Journalists Killed in 2006 - Motive Unconfirmed: Godwin Agbroko
|Publisher||Committee to Protect Journalists|
|Publication Date||January 2007|
|Cite as||Committee to Protect Journalists, Journalists Killed in 2006 - Motive Unconfirmed: Godwin Agbroko, January 2007, available at: http://www.refworld.org/docid/4e64961923.html [accessed 18 September 2014]|
|Disclaimer||This is not a UNHCR publication. UNHCR is not responsible for, nor does it necessarily endorse, its content.

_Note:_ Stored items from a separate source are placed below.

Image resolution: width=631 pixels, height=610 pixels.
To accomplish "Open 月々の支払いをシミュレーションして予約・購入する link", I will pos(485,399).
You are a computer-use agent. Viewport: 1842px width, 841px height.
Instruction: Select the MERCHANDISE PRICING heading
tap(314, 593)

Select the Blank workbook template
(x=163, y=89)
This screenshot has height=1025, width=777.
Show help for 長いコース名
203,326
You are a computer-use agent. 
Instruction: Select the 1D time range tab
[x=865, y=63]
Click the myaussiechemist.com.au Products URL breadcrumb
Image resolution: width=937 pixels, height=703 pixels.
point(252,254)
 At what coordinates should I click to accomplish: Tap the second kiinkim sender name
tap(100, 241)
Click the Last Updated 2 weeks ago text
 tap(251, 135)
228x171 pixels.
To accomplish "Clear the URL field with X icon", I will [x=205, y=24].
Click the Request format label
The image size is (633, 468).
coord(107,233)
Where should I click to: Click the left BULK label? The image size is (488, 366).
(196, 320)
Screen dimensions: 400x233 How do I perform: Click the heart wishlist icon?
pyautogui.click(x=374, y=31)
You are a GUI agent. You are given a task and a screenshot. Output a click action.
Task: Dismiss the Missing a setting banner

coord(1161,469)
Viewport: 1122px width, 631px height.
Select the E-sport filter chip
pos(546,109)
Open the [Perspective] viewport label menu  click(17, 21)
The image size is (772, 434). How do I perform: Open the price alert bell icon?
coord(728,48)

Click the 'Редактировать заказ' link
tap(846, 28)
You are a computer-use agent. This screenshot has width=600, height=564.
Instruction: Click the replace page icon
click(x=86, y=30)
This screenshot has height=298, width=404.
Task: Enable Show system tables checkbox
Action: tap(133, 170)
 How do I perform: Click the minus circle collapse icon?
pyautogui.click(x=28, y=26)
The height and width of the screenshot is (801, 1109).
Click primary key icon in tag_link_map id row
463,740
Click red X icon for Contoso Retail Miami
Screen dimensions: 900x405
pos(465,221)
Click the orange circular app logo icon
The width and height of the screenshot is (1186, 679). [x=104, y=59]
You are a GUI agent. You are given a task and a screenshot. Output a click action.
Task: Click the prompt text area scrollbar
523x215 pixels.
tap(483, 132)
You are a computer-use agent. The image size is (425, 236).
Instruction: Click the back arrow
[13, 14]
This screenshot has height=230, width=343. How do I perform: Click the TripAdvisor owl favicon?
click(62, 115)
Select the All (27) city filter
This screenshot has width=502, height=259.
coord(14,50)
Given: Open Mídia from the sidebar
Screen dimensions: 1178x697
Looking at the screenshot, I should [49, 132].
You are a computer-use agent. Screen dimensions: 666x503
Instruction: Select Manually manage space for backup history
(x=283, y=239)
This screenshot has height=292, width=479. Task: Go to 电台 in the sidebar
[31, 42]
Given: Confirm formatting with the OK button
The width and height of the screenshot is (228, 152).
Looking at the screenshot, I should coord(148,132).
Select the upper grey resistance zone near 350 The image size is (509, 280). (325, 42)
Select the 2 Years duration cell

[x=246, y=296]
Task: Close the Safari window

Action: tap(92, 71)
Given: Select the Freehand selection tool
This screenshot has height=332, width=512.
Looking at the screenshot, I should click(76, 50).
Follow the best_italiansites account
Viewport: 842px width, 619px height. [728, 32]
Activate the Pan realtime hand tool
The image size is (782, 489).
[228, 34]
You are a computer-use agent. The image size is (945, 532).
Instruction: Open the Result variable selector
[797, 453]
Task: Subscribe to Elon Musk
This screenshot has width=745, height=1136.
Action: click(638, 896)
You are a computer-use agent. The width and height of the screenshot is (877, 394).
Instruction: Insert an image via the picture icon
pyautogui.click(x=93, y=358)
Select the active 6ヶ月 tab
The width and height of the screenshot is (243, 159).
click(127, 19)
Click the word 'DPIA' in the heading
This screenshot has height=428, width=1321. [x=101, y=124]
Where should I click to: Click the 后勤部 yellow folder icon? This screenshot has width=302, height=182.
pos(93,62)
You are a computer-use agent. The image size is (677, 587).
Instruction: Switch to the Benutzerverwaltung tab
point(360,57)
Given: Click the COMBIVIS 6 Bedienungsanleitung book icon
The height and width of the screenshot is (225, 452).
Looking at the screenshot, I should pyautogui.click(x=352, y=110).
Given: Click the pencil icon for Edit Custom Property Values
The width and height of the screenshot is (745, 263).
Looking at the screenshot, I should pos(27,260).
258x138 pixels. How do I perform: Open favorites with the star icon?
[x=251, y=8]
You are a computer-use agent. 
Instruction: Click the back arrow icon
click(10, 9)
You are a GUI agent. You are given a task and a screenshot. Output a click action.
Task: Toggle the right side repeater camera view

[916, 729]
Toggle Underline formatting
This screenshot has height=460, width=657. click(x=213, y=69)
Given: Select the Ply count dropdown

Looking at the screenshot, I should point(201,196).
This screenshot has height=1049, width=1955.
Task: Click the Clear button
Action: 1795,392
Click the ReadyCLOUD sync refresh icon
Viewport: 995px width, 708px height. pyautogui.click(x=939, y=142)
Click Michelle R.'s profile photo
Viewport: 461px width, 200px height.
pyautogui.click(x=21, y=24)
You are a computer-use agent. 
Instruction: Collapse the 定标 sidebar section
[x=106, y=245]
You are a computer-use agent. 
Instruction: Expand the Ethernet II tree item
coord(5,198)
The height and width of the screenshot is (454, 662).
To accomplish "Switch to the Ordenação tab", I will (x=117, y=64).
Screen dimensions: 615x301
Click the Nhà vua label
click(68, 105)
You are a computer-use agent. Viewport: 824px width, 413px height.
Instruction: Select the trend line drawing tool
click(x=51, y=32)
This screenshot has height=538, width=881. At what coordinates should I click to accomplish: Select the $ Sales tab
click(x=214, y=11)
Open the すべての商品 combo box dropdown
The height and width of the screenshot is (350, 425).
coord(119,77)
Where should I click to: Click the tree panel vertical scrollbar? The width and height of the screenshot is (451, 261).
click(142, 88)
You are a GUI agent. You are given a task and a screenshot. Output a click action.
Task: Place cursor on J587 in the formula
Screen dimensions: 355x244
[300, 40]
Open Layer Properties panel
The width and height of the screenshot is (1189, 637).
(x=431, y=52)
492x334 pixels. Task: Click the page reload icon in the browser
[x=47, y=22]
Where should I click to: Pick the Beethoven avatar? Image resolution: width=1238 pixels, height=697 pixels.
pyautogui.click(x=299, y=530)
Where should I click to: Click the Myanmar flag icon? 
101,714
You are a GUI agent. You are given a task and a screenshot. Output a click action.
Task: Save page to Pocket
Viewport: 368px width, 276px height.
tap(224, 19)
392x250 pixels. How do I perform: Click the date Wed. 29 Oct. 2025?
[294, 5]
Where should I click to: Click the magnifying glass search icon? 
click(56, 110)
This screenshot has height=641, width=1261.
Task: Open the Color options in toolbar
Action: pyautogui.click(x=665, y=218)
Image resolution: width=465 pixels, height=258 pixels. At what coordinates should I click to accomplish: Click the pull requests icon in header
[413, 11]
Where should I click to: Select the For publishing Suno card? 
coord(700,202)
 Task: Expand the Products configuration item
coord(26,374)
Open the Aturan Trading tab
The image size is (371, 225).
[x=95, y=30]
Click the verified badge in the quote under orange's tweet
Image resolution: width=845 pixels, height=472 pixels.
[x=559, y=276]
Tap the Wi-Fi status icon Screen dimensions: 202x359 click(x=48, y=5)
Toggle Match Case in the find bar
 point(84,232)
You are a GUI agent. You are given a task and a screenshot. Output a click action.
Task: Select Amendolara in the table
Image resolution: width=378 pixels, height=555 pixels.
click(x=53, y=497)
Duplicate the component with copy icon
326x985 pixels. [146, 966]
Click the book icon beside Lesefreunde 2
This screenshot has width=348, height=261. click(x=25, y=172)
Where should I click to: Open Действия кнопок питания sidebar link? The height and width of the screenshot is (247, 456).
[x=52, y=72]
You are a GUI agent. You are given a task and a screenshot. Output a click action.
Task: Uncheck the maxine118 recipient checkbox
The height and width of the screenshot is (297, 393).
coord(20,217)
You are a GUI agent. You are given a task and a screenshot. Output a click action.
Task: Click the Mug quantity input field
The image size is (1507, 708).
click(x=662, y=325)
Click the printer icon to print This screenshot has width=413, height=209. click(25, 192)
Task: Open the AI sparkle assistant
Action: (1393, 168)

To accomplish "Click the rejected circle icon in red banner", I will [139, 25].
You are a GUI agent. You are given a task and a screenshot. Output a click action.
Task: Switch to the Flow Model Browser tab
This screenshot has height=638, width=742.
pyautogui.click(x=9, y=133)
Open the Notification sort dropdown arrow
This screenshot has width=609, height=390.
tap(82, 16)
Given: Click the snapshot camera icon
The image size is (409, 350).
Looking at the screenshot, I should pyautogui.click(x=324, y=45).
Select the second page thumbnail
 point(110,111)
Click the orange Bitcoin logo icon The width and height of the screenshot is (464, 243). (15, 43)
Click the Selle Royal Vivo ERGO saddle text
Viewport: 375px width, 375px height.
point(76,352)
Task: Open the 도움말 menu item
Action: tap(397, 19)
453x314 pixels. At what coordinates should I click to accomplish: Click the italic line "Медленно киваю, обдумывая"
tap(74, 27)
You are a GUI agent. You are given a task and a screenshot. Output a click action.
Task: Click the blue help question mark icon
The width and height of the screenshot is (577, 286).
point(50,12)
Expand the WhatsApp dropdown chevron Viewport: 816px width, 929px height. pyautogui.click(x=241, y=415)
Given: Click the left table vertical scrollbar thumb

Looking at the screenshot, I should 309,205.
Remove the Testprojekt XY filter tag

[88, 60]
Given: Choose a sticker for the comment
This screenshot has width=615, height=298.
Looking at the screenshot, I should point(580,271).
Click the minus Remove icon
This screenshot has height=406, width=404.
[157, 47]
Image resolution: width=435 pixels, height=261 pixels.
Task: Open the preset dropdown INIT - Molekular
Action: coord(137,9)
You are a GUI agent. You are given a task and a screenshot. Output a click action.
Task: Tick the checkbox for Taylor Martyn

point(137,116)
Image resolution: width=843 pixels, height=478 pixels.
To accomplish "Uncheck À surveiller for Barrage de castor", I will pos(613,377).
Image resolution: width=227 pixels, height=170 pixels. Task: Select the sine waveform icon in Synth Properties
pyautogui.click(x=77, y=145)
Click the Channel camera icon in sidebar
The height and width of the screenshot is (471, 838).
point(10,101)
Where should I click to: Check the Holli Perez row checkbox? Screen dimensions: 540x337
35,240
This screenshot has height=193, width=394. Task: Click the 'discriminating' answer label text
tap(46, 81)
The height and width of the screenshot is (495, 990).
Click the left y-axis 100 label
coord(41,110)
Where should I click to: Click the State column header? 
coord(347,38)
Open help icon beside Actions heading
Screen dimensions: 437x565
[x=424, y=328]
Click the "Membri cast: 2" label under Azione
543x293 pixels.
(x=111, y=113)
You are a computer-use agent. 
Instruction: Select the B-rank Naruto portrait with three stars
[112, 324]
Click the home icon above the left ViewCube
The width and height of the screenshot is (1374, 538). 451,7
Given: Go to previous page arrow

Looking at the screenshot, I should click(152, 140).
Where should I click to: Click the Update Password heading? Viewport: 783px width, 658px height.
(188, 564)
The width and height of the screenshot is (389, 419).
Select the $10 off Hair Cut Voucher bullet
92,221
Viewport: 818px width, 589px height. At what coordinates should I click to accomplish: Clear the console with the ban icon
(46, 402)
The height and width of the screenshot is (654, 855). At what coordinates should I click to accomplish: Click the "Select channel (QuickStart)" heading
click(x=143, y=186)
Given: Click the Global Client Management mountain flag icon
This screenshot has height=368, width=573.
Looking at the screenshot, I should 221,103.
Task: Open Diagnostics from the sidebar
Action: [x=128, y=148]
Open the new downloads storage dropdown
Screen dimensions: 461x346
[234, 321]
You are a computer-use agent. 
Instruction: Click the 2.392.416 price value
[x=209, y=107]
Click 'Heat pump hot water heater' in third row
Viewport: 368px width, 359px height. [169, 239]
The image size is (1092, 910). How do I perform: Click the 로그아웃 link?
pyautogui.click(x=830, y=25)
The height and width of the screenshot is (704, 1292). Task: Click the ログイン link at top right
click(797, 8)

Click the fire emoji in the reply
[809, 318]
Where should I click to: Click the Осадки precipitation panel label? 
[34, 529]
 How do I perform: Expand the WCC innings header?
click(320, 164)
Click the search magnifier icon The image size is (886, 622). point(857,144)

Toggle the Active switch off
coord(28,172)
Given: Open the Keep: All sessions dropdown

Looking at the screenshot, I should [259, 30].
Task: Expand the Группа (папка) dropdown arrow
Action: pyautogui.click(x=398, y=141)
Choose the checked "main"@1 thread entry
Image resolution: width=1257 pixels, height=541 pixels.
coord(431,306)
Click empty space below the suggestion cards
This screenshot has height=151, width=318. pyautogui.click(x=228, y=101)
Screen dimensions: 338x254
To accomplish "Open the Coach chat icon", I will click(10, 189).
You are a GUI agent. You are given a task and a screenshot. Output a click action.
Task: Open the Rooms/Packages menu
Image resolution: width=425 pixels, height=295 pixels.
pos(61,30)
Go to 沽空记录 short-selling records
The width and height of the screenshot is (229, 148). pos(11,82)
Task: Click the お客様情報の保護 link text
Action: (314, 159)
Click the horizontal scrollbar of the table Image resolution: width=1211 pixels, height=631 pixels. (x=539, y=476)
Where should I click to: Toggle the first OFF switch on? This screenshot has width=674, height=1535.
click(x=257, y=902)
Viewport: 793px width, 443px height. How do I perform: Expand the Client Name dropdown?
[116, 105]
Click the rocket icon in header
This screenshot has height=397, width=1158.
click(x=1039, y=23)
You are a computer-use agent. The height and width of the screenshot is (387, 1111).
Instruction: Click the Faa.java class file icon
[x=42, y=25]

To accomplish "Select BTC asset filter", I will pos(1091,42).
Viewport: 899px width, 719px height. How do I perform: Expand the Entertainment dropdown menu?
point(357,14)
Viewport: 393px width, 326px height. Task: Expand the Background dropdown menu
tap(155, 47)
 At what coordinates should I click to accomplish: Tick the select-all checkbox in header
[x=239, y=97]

Any views expressed are solely those of the author or publisher and do not necessarily reflect those of UNHCR, the United Nations or its Member States.|
December 22, 2006, Nigeria
Agbroko, editorial board chairman of the private daily ThisDay, was found shot to death in his car, according to local and international media reports.
The circumstances of the killing were not immediately clear. Several initial reports quoted a ThisDay statement as saying that Agbroko was slain when he encountered the scene of a robbery. CPJ sources were unable to confirm that description; ThisDay later distanced itself from the original statement, saying it would await the results of a police investigation. A police spokesman contacted by CPJ declined to provide details, citing the pending investigation.
Local journalists told CPJ that Agbroko was killed by a single shot to the neck, and that his valuables were untouched.
Agbroko, 53, was a former editor of Newswatch and The Week magazines, as well as the African Guardian which was shut down in 1994 by the military regime of Sani Abacha. In 1996, still under the Abacha regime, Agbroko spent several months in jail for his work. In 1997, PEN American Center awarded him its prestigious Barbara Goldsmith Freedom to Write Award. At ThisDay, he was not only board chairman but also a prominent columnist with a weekly column, "This Nation." His last column was a political satire on the presidential primaries of the ruling PDP party.